It’s very rare that the Workflow processes are themselves the bottleneck: after all, Workflow simply executes a sequence of commands that are (mostly) handled by other applications/devices. But I can’t speak for your specific case because I don’t know what your time-consuming scripts do.
For instance, if you have a script that makes REST calls to a server in order to obtain additional data that must be embedded in your original data, adding more CPU’s to your system will not have any impact on the network latency that the REST calls introduce into the process.
Or if your scripts are updating a database with large queries, increasing the number of parallel processes may actually end up slowing down the entire solution because the Database Engine may be overwhelmed by all the simultaneous requests.

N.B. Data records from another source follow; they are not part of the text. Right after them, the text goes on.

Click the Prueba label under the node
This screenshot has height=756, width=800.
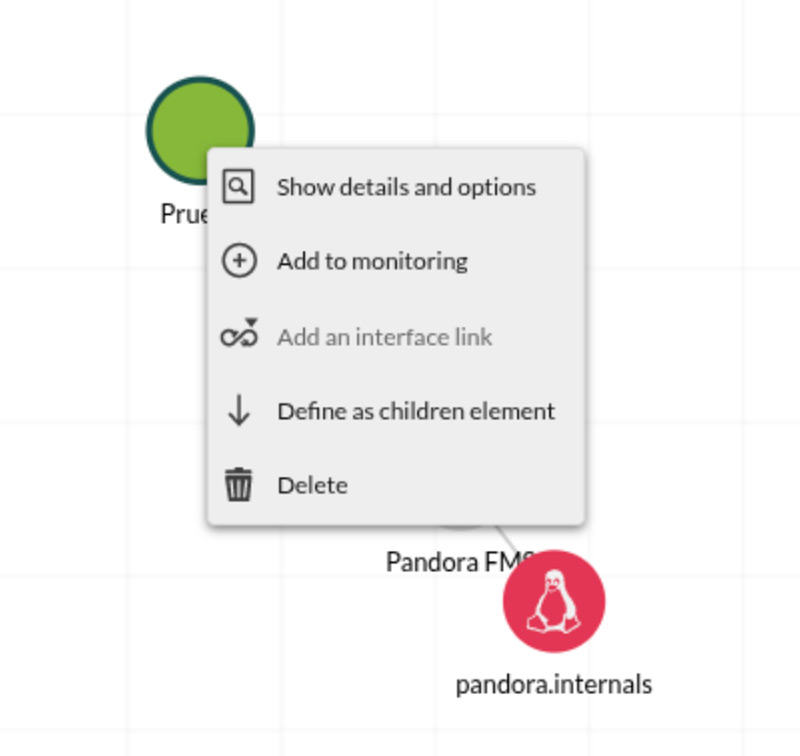pos(185,212)
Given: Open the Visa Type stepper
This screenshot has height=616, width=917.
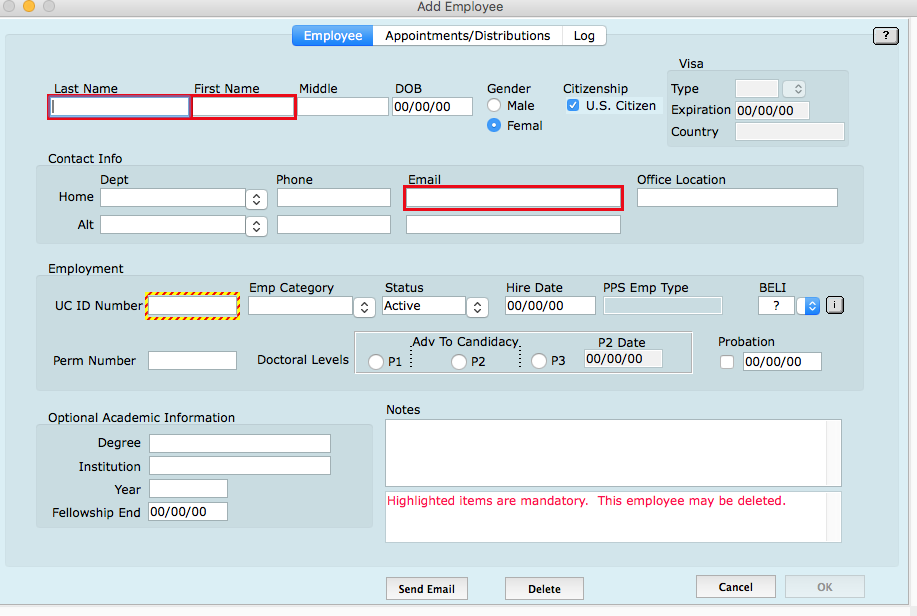Looking at the screenshot, I should [x=794, y=89].
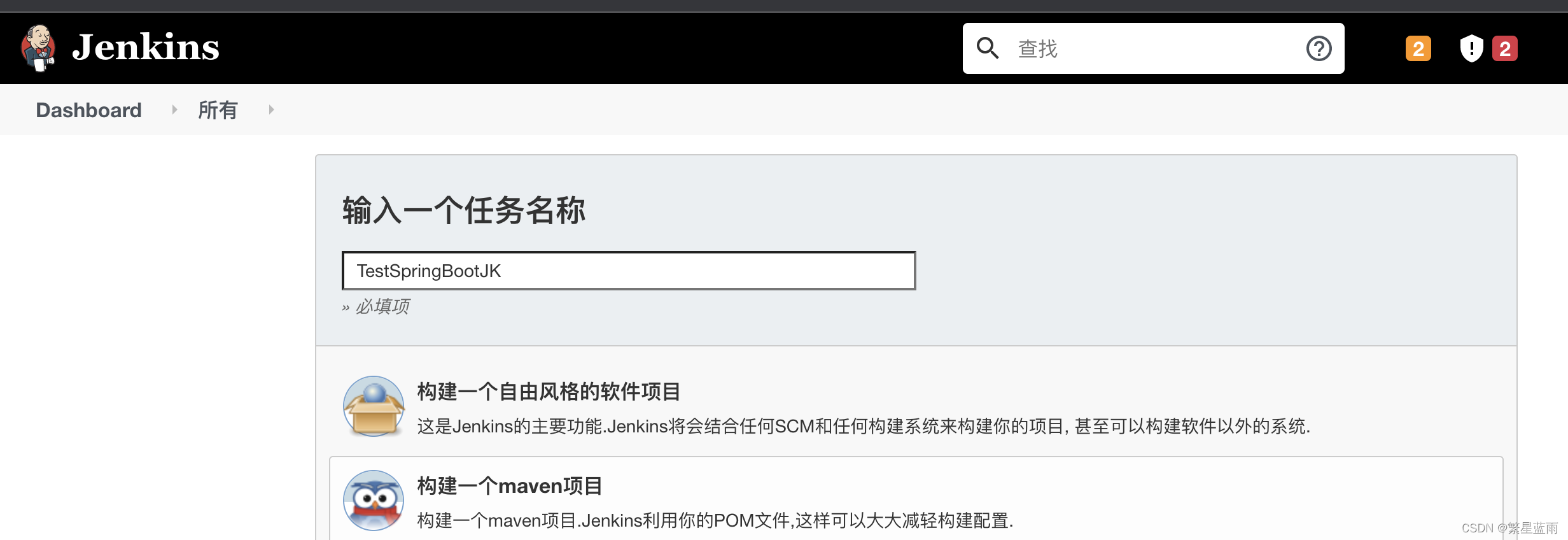1568x540 pixels.
Task: Click the Jenkins title text in header
Action: coord(146,48)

If your processes are writing huge files to disk, then the same is true: you may pound your hard drive with so much data that it has trouble keeping up with a high volume of I/O requests. I’m sure you have experienced this kind of stuff with your anti-virus software at some point: your entire machine seems to slow down for a few minutes, and it’s mostly because of disk activity.

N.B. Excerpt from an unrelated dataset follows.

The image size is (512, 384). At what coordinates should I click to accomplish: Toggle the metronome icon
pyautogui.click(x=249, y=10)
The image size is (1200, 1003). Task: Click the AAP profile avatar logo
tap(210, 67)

In the case of Workflow, which uses and generates a large amount of files, investing in high-speed storage (like SSDs or even better, NVMe drives) is likely to have a lot more impact that increasing the number of processes. In the case of the Merge Engines, which require a fair amount of computing power to merge data onto templates, more processors mean you can run more merge engines concurrently, thereby providing better throughput… up to a limit, because at some point it’s the database engine that may start to feel starved for resources.
Self-replicating processes in Workflow are best suited for short, on-demand processes (like delivering web pages or 1-page print jobs, for instance). For large jobs that generate thousands of PDF pages, then you should not go crazy on the number of engines that run in parallel because they will all be competing for system resources, which can ultimately have the opposite effect to what you were expecting.
Sorry to speak in such broad, generic terms, but each situation is different so it’s almost impossible to give you specific pointers unless I were to analyze your entire solution’s architecture.